Les cultures de cannabis permettent donc au Rif de sortir de l’isolement et de l’extrême pauvreté. Cette sortie s’opère la tête basse, à cause du caractère illégal du cannabis, mais les revenus tirés de cette économie de plantation correspondent à des ressources complétant celles de l’agriculture vivrière traditionnelle qui maintenait la région dans un état moribond ?

Les limites de l’intégration par les cultures de cannabis et les trafics de drogue

Si l’expansion du cannabis représente des avancées au plan économique pour le Rif, qu’en est-il de la culture rifaine et des relations sociales dans les montagnes du Nord ? Comme le présageait Abdelkrim El Khattabi, le développement des cultures illicites conduit à la perte des valeurs morales et religieuses, à la détérioration de principes ancestraux qui fondaient la mentalité si particulière du peuple rifain. L’honneur des rifains ne glisse-t-il pas vers des formes de fierté mal placée qui exaspèrent d’autant plus les Marocains des autres régions que cette réputation n’est pas non plus exempte d’un certain mépris pour les étrangers ?

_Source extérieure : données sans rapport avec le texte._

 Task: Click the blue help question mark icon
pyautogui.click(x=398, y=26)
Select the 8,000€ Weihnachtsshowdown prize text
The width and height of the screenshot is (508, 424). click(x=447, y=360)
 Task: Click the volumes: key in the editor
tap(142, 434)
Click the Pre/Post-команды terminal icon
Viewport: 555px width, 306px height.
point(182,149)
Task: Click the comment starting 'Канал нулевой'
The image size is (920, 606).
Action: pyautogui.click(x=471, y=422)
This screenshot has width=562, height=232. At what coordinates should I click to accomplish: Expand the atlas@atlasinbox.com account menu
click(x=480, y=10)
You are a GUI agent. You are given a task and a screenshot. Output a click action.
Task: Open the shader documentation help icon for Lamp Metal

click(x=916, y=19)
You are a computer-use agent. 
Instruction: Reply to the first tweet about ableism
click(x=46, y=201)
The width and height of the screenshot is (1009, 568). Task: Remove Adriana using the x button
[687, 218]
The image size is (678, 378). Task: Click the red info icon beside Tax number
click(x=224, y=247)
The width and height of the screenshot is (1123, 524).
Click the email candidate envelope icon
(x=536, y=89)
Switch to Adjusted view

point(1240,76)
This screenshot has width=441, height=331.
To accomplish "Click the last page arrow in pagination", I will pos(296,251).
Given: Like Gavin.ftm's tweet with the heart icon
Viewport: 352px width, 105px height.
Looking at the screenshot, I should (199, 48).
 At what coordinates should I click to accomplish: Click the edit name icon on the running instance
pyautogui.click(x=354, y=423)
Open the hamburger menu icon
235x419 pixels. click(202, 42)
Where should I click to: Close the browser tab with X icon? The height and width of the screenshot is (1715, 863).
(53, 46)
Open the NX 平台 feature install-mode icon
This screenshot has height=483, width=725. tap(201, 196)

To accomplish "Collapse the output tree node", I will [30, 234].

La thèse de Pierre Bourdieu sur le déracinement des fellahs algériens30 peut être mise en

parallèle avec la situation des paysans rifains. Les circonstances ne sont pas les mêmes, mais les tribus du Rif semblent vivre une forme de déracinement sur place (paradoxal déracinement dans la mesure où elles restent ancrées à la montagne). La perte progressive des valeurs séculaires, qui contribuaient à la stabilité sociale (respect des anciens, principe de solidarité, formes de redistribution), pourrait être une conséquence de l’entrée du Rif dans la mondialisation. Les études des géographes marocains sur la société rifaine témoignent de l’apparition de nouveaux rapports de force, avec l’affirmation d’un modèle dominants- dominés. Les rivalités tribales ont certes troublé l’histoire de ce peuple montagnard, mais l’équilibre social pourrait désormais être en rupture. L’altération des valeurs traditionnelles s’accompagne de nouvelles rivalités entre familles d’un même clan. A cela s’ajoute la consommation d’alcool et de drogues dures… des pratiques qui montrent le déclin culturel.